Not a bare head in sight as the artisans stream out of the railway works in Swindon, filing past the company-built housing (the Railway Village) after a busy morning building copper-capped steam locomotives for the Great Western Railway (GWR). Just a fraction of the 12,000 employees. They may have no NHS or JSA or Tax Credits or Sky Sports but at least they have a dinner hour – which is often more than today’s flexible and fragmented workforce can afford. The working day that was regulated by sirens and whistles is now more subtly regulated by zero hours contracts and ever expanding workloads coupled with the constant threat of unemployment – recent surveys (of doubtful provenance) on behalf of the food industry, show workers take an average of 29 to 33 minutes for lunch. Most depressing of all, one in seven employees hope to win favour with their managers by taking shorter breaks. Mass pilgrimages like this, to and from the workplace are part of labour history. Dispersal of workplaces diminishes opportunities for employees to organise and campaign for better pay and conditions. In the absence of collective action individual resentments accumulate and fester into a generalised reservoir of discontent from which the likes of UKIP draw their support.
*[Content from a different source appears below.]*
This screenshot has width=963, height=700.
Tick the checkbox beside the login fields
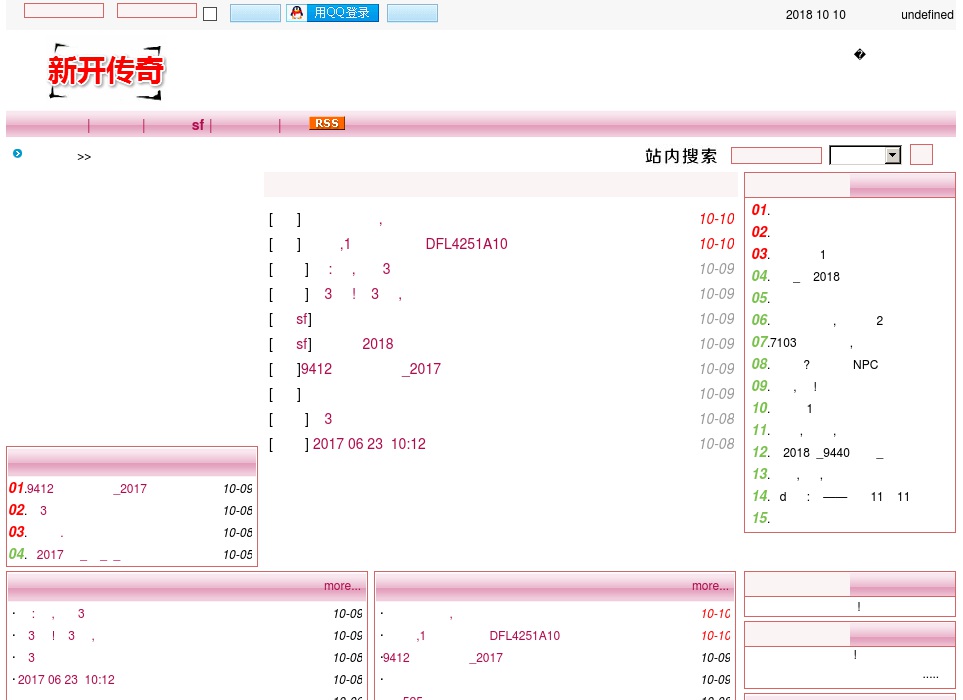pos(210,14)
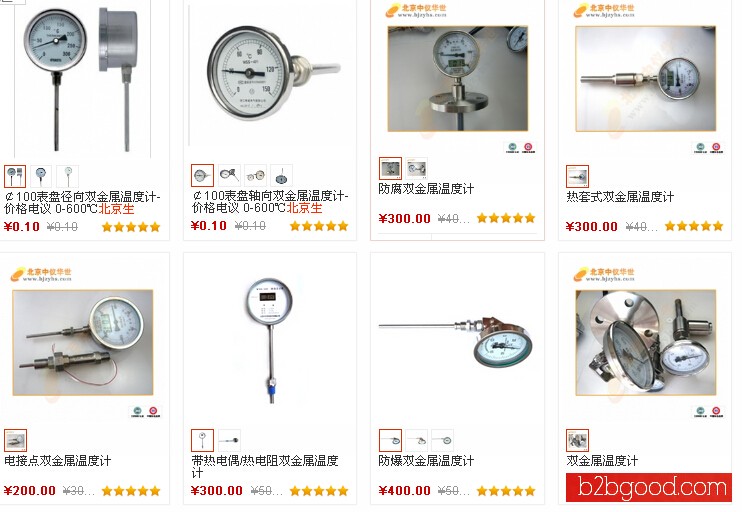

At the age of 13 I once spent a Saturday afternoon on a tour of Swindon Works in the company of a like-minded group of train fanatics and social misfits whose ability to scrape through the Eleven Plus had been rewarded with a seven year sentence in the great Metroland Madrassa aka Watford Boys Grammar School. Our expedition leader was a gaunt and ascetic young man by the name of Rex who at 14 already resembled the Rural Dean and Antiquarian I fully expected him to become in adult life. It was a memorable experience – the last ever British-built main line steam locomotives were under construction on the factory floor. In one bay stood a completed example in all its resplendence, next to it was an almost complete example – in all about 12 locomotives presented a reductive display of disassembly, ending with a pair of sub-frames on which a number was chalked. The ethics of collecting numbers were called into question – could you really claim to have seen a locomotive when it was no more than a pair of metal castings resting on the floor?
Another assembly line was producing a batch of diesel-hydraulic locomotives – the first generation of diesel power, themselves doomed to a life of little more than a decade. Elsewhere steam locomotives of all vintages and size were undergoing repairs, surrounded by gleaming stacks of replacement parts, sets of newly turned and freshly painted driving wheels and trolley-loads of bearings, levers, rods, cranks and valves. Outside the works were the weathered and corroded remains of locomotives at the end of their working lives – in their dramatic decrepitude they were every bit as fascinating as the dazzling magnificence of the newly outshopped locomotives with their polished brass and sumptuous paintwork. The most exotic sight that day was an elderly narrow-gauge locomotive (No. 9 Prince of Wales) from the Vale of Rheidol railway that had travelled from Aberystwyth to Swindon on a flat-bed truck for repairs.
More than any of its competitors, the GWR worked hard to associate itself with the English landed gentry – the locomotives carried the names of Kings, Counties, Castles, Earls, Granges, Manors and Halls (some GWR directors were residents of homes that were honoured in this way), a constant reminder to travellers of the timeless hegemony of their superiors by birth. Although the green fields of Wessex were rudely bisected by Brunel as he pushed westwards, the knights and lords of the shires were handsomely compensated with easy access to the metropolis. Catch a cab at Paddington to a board meeting in the City, followed by a light slumber on the parliamentary benches. Lunch at a gentleman’s club might precede an adulterous assignation in Mayfair or Knightsbridge with the lubricious delights of an evening visit to a house of ill repute to look forward to.
In design terms the policy was to wrap advanced technology inside traditional forms – high-performance locomotives were styled to look like enormous pieces of mobile vintage furniture, composites of tallboys, sideboards and mantel pieces topped off with copper and brass trim and cast iron number plates, numerals burnished with gold leaf. Railway buildings took their features from the stables, workshops, lodges and estate buildings to be seen in the grounds of West Country stately homes. Architects borrowed freely from historical styles including Tudor, French Gothic and Georgian to build stations with an air of permanence as if the trains had been passing through for centuries rather than decades. Innovation and change made respectable by drawing attention away from its novelty and rooting it in the past. In the Victorian imagination, engineering excellence was just another manifestation of the eternally unrolling pageant of English pre-eminence.